Après, Raimondin s’en partist de là, et vint à Lusignen, et y amena ses enfans Raimonnet et Thierry, et dist que jamais n’entreroit en la place où il avoit perdu sa femme. Et sachiés que Melusine venoit tous les jours visiter ses enfans, et les tenoit au feu, et les aisoit de tout son povoir au mieulx qu’elle povoit ; et la veoient bien les nourrices, qui mot ne osoient dire. Et amendoient et plus croissoient les deux enfans en une sepmaine que les aultres enfans ne faisoient en ung mois, dont toutes gens s’en donnoient grans merveilles ; mais quant Raimondin sceut par les nourrices que Melusine venoit tous les soirs visiter ses enfants, sa douleur lui allega pour l’esperance qu’il avoit de la ravoir ; mais pour neant le pensoit, car jamais puys ne la vit en forme de femme, combien que pluiseurs l’aient veue en forme femenine.
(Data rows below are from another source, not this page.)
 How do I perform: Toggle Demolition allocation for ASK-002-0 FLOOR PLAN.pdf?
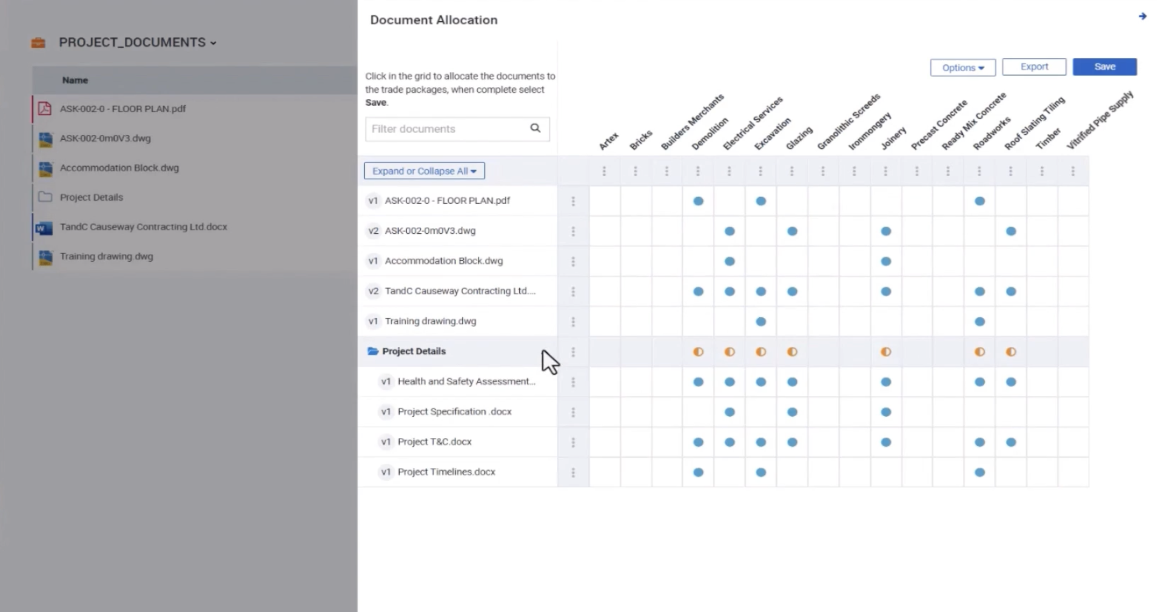click(x=697, y=201)
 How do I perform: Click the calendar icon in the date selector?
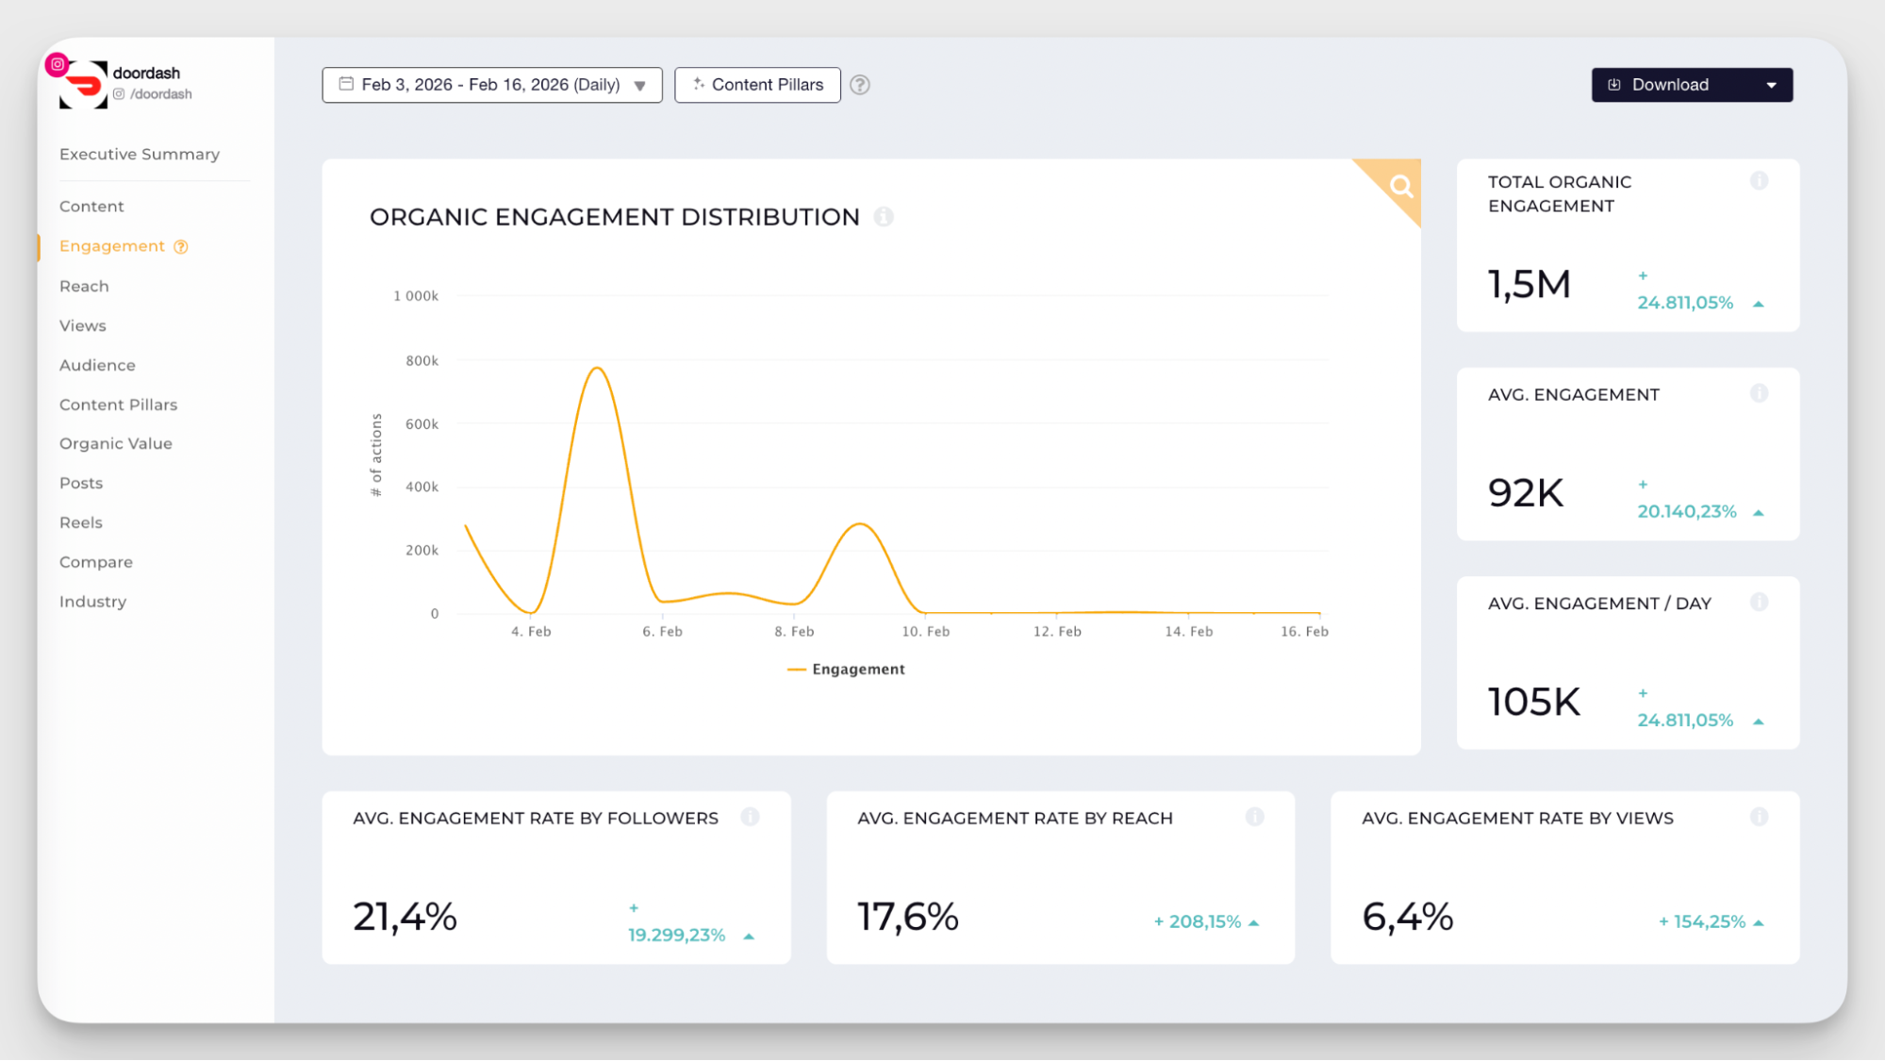(x=345, y=84)
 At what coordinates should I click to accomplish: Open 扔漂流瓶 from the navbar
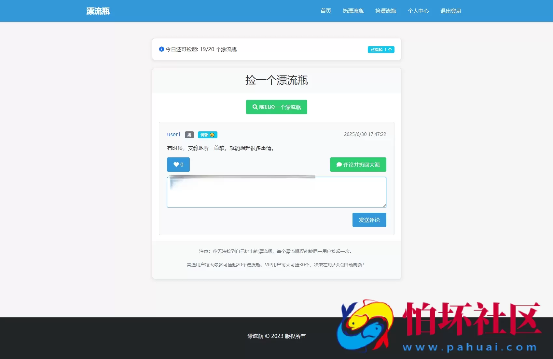[x=353, y=11]
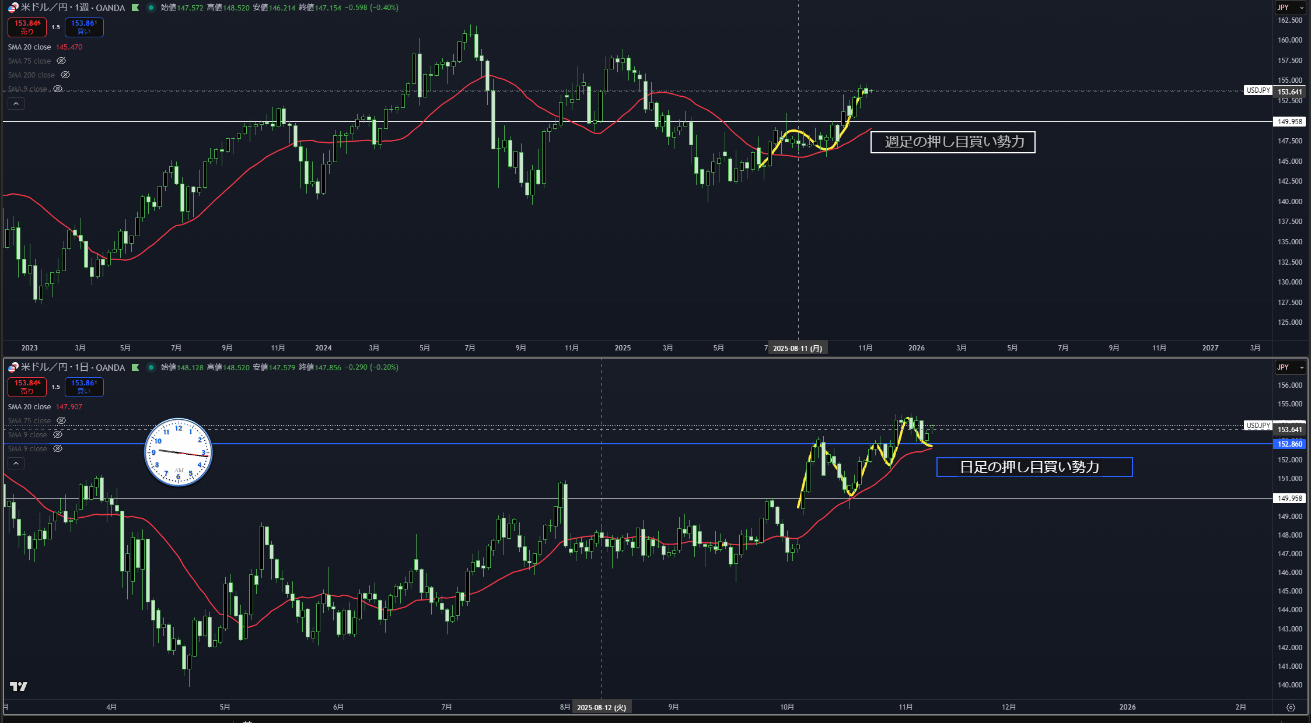The width and height of the screenshot is (1311, 723).
Task: Show SMA 75 close on daily chart
Action: pos(61,421)
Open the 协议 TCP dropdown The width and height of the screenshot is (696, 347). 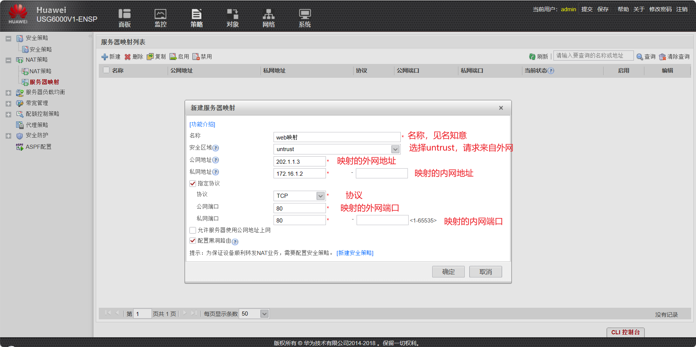click(320, 196)
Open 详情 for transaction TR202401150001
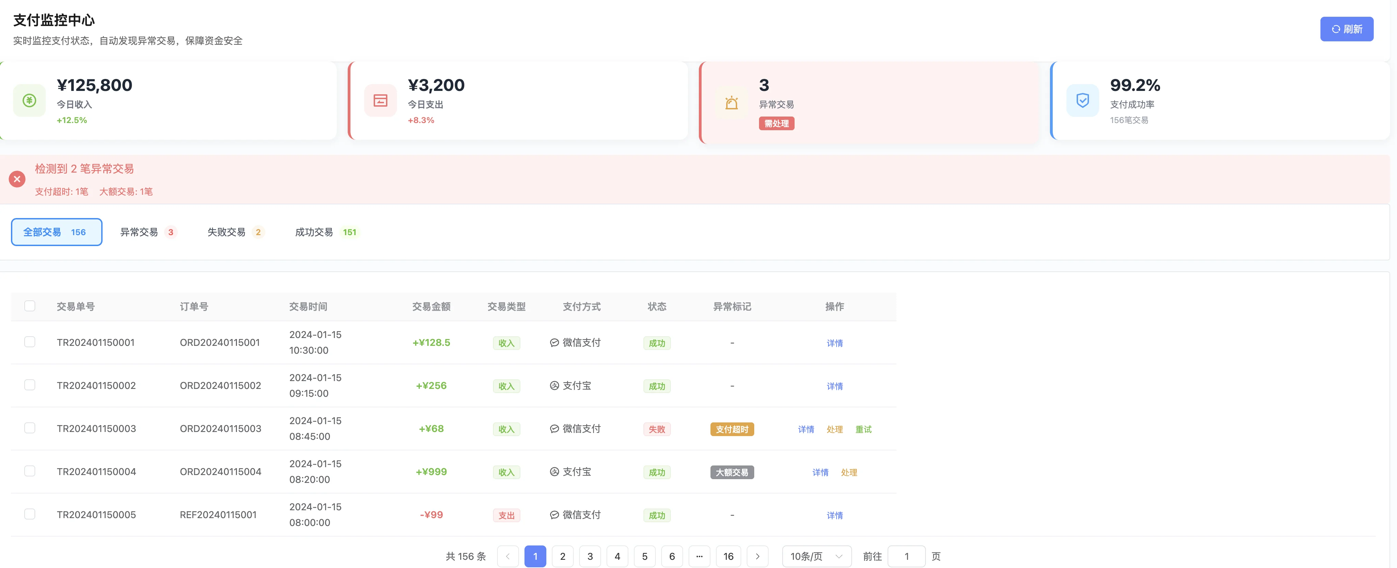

Et sachiés que combien que Raimondin eut esperance de la ravoir, si avoit-il telle douleur au cueur que nul ne le vous sçauroit dire ; et ne fut oncques puys homme qui le peut voir rire ne mener joye. Et avoit moult en hayne Geuffroy au grant dent, et se il l’eut tenu en son ire il l’eut fait destruire. Mais cy se taist l’istoire à parler de luy, et commence à parler de Geuffroy.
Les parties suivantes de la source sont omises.